An impact on a river system may affect not only the physical characteristics and/or water quality of a river, but also the habitats and environment of the many different organisms making up the fauna and flora associated with that river. Each of these biological groups will respond in different ways to stresses in their environment. To assess the condition of Australian waterways, macroinvertebrates (water bugs) were adopted as biological indicators of water quality.
Macroinvertebrates (animals without backbones) live, for at least some part of their life history, in the aquatic system and are usually large enough to be seen with the naked eye. This group includes dragonflies, caddisflies, biting flies (eg. midges), mites, snails, mussels, prawns and crayfish. Macroinvertebrates were chosen because of their abundance and diversity nationally, their sensitivity to changes in water quality, and relatively good taxonomic knowledge. They are also limited in their ability to move from an area of river that is being adversely impacted, and will recolonise quite slowly after pulse pollution events. These animals have been utilised worldwide as good indicators of river and stream health and are increasingly used for rapid bioassessment.

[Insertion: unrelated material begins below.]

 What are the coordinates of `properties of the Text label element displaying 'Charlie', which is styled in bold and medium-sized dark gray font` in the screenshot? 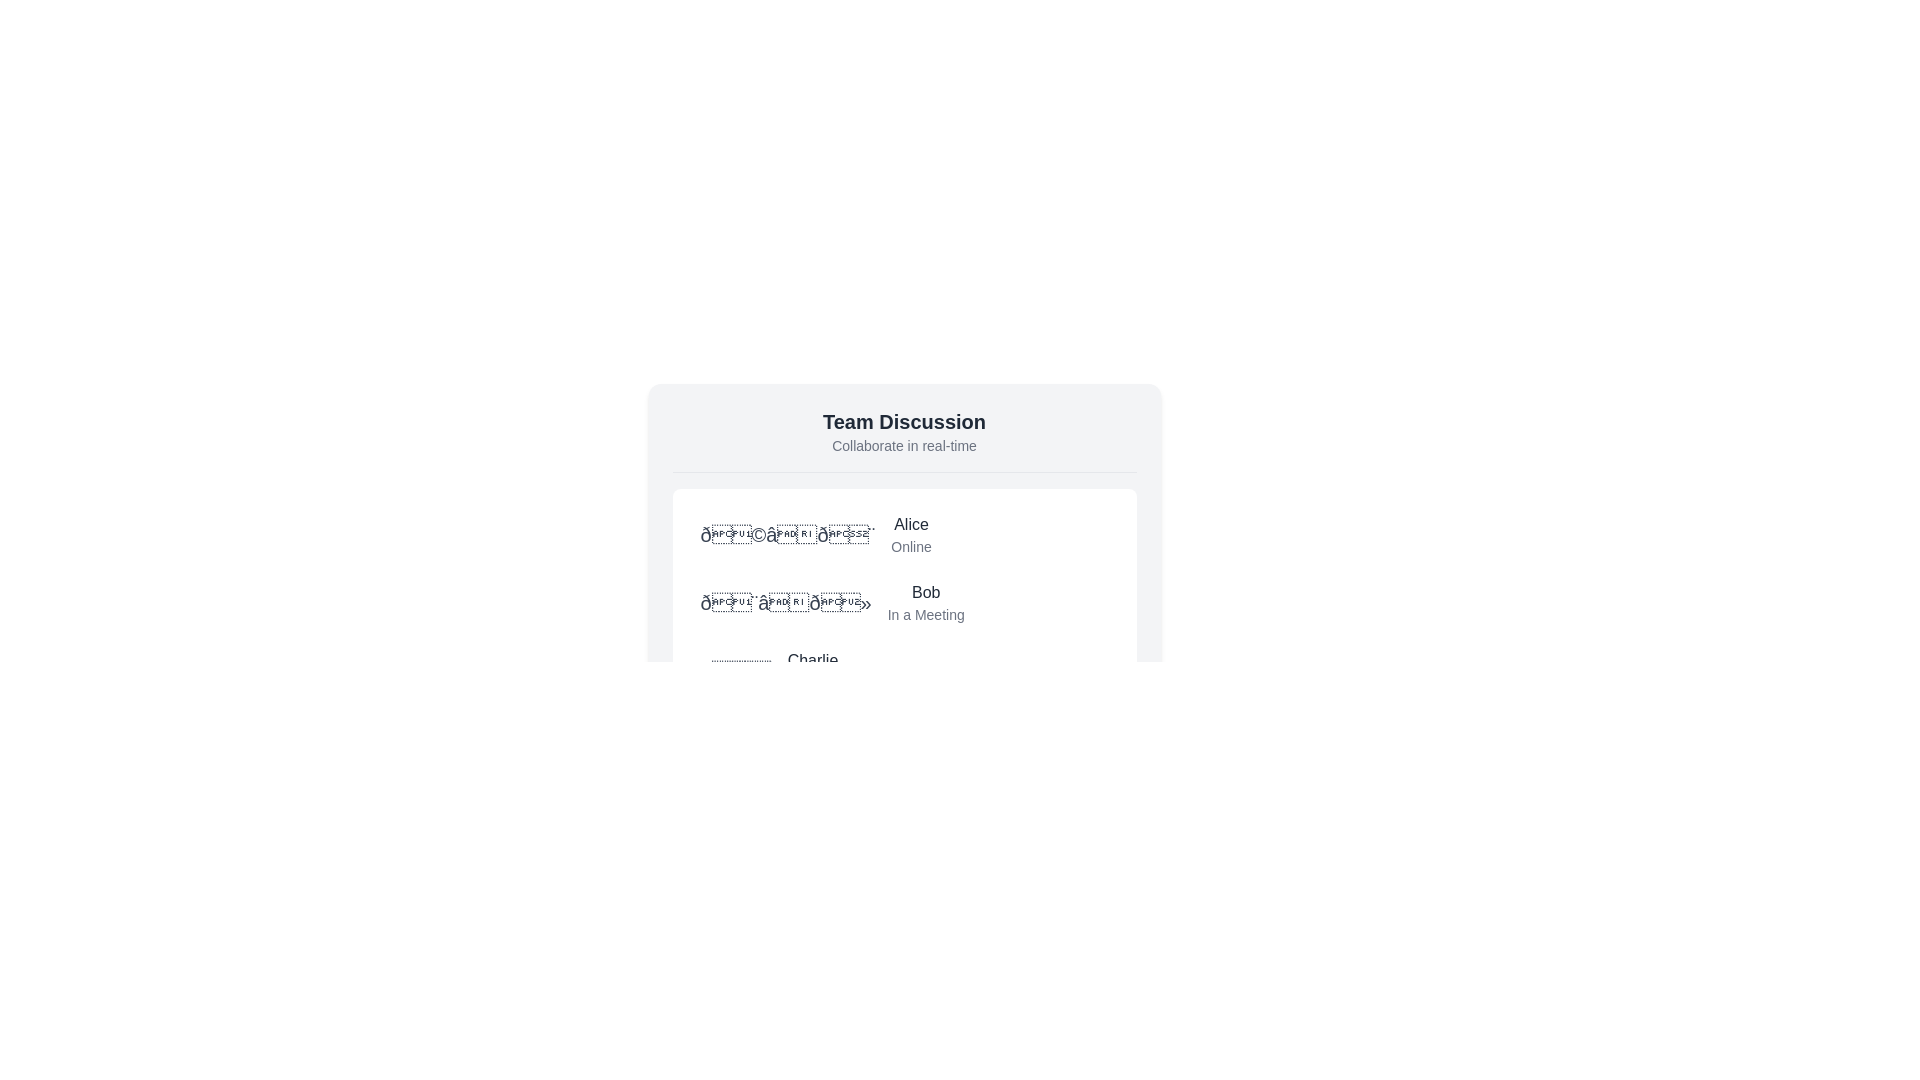 It's located at (812, 660).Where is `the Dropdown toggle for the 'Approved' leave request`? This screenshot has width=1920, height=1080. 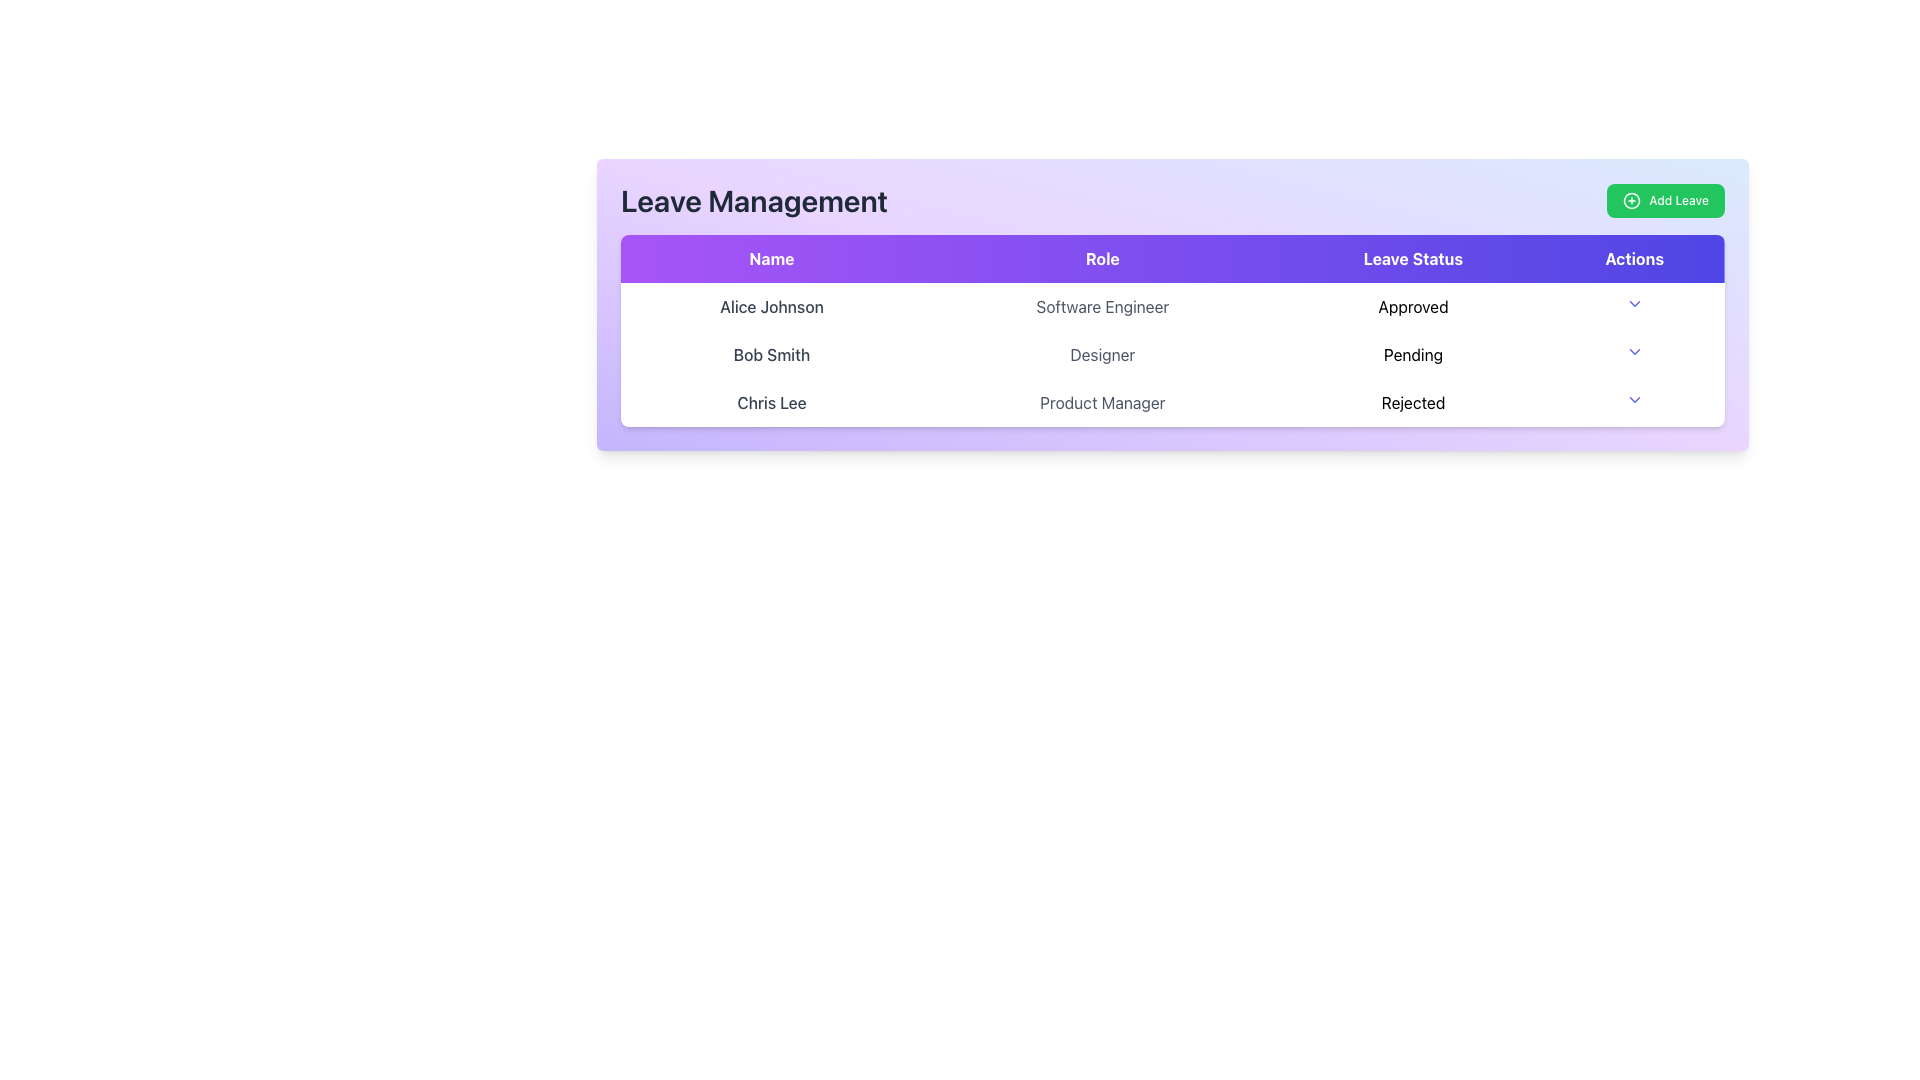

The Monitoring River Health Initiative (MRHI) was developed in Australia as part of the National River Health Program (NRHP). One of the aims of the MRHI was to develop an ability to assess the biological condition of surface rivers and streams in Australia, based on the British model RIVPACS (River Invertebrate Prediction and Classification Scheme). The MRHI has resulted in the construction of a database containing biological and chemical information collected from reference sites - sites that are 'least impacted' by human activities - over a two year period in all states and territories. Outputs from the MRHI program have included the development of a nationally standardised methodology for biological sampling; standard taxonomic identification with quality assurance/quality control protocols and a replicable process to collect comparable data.
AusRivAS (Australian River Assessment Scheme) represents an integrated approach to river assessment combining all facets of the MRHI program and including the generation of mathematical predictive models for individual site assessment. These models enable prediction of macroinvertebrate taxa expected to occur at a site, (in absence of any stress impacting that site), and therefore a comparison between actual collected taxa (observed taxa) with predicted taxa can be made. This allows the site to be categorised relative to reference condition.
This manual describes the methodology used by the Northern Territory (NT) for bioassessment of rivers and streams in the NT, adopted from standard protocols outlined in the River Bioassessment Manual (Davies, 1994). This approach was used for the NT MRHI/AusRivAS programs, and consequent model formulation. The manual is intended as a working guide for groups or individuals wishing to follow the standardised protocol and to collect data that is able to be compared with reference data collected by the MRHI program.
The predictive models are formed from physical, biological and chemistry data collected from surface waters (freshwater). It should be stressed that the sampling and processing protocols specified in this document are not to be used for the bioassessment of wetland, saltwater or estuarine systems.
We are grateful for the assistance of Cyrus Edwards, whose knowledge of the NT AUSRIVAS techniques assisted greatly in the compilation of this manual.